Source records START
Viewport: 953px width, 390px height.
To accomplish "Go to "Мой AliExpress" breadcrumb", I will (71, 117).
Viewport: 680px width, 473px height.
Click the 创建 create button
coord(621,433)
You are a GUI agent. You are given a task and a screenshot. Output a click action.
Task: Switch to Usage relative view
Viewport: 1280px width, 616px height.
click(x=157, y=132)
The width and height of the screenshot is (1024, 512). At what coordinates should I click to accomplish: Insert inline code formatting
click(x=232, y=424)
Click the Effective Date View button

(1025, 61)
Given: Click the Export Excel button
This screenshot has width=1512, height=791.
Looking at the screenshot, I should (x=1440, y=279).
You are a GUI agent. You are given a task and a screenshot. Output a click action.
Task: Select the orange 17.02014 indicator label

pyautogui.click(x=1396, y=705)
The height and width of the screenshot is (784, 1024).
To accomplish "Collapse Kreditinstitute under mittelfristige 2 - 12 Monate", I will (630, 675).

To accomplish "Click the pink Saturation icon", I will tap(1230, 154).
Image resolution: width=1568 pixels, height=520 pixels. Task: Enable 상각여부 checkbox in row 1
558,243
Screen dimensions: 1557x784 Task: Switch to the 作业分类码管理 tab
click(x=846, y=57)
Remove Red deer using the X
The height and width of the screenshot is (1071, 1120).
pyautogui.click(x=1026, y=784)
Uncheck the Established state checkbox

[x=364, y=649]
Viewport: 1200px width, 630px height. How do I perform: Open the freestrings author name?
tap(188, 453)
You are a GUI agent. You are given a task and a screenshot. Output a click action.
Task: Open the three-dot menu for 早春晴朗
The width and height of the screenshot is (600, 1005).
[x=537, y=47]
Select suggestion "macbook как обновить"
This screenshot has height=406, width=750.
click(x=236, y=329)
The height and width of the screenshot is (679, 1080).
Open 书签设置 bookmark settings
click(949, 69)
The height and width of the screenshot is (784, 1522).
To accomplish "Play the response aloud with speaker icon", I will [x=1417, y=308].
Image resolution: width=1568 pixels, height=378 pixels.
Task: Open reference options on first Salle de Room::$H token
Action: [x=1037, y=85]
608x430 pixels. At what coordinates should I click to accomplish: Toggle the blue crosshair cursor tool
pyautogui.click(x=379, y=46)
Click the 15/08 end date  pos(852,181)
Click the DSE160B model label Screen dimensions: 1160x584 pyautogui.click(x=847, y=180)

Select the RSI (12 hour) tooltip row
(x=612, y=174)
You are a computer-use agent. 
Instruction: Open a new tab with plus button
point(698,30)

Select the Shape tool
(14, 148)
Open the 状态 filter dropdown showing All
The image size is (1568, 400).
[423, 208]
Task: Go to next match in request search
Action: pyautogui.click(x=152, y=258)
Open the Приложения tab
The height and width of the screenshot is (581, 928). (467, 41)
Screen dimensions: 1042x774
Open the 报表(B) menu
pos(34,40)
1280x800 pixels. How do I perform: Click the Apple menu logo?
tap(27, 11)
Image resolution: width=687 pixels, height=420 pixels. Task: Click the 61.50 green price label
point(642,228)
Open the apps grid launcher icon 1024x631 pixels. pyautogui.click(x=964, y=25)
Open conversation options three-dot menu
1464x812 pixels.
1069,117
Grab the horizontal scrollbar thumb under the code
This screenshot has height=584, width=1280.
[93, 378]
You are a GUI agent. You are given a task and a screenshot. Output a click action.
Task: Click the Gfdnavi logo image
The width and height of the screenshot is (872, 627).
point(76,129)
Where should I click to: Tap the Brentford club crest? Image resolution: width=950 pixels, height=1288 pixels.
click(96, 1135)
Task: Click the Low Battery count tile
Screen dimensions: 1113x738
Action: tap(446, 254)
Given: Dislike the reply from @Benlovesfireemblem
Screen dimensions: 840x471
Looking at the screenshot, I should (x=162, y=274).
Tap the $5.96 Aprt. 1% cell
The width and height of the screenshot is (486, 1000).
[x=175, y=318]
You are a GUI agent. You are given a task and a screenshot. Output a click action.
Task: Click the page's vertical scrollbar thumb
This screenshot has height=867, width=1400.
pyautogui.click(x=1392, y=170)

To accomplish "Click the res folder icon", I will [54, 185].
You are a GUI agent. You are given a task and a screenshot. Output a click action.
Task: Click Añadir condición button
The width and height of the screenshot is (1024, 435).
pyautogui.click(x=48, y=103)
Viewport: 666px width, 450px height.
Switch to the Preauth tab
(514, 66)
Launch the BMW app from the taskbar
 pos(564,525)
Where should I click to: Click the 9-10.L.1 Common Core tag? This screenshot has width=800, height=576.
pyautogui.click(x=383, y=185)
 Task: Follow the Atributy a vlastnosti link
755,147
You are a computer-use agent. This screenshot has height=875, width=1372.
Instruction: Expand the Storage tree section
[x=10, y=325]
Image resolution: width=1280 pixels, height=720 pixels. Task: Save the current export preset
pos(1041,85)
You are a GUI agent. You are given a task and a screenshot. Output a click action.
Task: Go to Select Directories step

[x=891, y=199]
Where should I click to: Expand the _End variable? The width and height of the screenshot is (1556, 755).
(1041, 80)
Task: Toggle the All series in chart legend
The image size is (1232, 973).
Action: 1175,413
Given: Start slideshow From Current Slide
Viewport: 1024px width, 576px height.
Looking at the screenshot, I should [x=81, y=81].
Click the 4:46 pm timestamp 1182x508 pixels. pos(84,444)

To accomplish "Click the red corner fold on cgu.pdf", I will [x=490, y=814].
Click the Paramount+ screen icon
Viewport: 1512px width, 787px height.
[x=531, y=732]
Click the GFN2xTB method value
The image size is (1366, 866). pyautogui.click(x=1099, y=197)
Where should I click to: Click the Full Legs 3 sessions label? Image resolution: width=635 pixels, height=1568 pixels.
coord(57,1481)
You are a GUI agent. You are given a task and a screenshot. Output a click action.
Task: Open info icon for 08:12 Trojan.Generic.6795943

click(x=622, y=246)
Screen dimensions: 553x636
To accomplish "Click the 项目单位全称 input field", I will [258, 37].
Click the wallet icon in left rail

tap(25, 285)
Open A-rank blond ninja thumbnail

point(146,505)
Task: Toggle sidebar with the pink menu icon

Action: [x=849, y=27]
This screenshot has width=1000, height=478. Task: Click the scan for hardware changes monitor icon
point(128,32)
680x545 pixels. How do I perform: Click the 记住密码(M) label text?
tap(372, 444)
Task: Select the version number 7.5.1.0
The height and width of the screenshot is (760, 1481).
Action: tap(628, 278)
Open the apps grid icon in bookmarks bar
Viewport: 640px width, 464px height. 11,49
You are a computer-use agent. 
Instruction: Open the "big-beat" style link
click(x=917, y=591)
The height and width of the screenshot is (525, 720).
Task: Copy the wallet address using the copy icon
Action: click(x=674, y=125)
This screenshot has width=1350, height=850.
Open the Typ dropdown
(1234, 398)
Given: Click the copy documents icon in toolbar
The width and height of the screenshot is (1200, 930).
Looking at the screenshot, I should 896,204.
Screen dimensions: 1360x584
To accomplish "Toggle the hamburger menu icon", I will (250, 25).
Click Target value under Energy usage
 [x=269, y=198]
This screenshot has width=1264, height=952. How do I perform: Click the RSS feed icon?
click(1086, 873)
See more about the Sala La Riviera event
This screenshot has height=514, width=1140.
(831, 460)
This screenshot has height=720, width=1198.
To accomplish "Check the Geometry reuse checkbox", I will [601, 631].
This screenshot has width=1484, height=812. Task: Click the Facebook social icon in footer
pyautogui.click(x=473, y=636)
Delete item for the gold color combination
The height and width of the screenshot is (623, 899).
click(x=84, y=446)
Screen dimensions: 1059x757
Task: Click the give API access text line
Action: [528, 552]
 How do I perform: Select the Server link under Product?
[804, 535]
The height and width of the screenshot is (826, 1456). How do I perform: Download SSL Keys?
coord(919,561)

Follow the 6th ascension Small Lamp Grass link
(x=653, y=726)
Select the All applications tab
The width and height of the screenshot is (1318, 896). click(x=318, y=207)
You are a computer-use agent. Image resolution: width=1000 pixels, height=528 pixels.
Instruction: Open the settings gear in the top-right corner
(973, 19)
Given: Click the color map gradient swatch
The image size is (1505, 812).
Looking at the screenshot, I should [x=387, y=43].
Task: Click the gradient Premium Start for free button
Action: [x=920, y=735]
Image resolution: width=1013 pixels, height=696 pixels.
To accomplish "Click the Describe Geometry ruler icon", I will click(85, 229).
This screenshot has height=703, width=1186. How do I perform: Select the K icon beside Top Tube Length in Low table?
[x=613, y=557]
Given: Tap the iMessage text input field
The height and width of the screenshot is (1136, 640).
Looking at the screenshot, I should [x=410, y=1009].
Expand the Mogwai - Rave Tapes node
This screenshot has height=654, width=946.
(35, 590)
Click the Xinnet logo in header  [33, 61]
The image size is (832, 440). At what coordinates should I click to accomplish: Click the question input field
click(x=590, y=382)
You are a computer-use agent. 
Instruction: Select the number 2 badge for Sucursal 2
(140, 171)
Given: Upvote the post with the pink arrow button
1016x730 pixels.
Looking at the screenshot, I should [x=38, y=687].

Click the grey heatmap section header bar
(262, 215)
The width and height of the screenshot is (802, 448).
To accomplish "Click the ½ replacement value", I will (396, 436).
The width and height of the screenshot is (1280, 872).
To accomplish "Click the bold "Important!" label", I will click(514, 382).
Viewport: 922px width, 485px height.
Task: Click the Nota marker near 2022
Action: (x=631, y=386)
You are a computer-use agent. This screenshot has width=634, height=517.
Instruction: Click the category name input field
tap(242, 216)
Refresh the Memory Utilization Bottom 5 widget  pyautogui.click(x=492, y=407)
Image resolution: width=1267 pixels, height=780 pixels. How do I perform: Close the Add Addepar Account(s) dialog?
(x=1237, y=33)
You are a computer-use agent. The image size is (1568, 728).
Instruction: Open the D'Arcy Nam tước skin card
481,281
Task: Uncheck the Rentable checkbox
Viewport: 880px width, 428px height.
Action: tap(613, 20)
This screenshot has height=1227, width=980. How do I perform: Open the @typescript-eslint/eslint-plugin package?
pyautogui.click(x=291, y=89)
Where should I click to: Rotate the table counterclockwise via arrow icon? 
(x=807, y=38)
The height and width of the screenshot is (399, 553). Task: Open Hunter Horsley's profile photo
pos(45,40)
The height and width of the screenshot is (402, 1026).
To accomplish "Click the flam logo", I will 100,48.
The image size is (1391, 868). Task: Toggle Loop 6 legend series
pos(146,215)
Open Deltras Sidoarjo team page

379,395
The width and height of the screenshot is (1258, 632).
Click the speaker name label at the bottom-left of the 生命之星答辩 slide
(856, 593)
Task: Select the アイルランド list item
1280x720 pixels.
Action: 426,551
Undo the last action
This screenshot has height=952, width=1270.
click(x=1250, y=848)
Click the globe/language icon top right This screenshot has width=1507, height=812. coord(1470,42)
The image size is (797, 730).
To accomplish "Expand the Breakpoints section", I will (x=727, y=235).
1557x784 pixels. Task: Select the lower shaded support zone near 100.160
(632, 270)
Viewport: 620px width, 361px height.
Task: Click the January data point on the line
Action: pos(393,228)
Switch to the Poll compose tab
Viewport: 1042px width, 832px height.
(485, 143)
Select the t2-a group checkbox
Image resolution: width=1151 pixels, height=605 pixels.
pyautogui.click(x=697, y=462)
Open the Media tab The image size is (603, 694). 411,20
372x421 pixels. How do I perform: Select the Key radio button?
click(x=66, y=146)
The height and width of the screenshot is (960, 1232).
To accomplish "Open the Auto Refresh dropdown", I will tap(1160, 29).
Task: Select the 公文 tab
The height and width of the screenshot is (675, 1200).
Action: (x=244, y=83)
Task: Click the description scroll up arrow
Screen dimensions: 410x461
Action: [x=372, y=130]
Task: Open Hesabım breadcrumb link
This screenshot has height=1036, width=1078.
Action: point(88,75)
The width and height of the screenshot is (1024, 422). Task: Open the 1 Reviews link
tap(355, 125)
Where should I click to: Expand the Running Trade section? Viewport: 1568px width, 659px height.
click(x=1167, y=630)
Source records END
◆ What is required
In restating the data, begin at its first line, reproduce each line word for word, and conclude with the line that contains "Task: Switch to Usage relative view".

◆ The answer
Viewport: 953px width, 390px height.
To accomplish "Go to "Мой AliExpress" breadcrumb", I will (71, 117).
Viewport: 680px width, 473px height.
Click the 创建 create button
coord(621,433)
You are a GUI agent. You are given a task and a screenshot. Output a click action.
Task: Switch to Usage relative view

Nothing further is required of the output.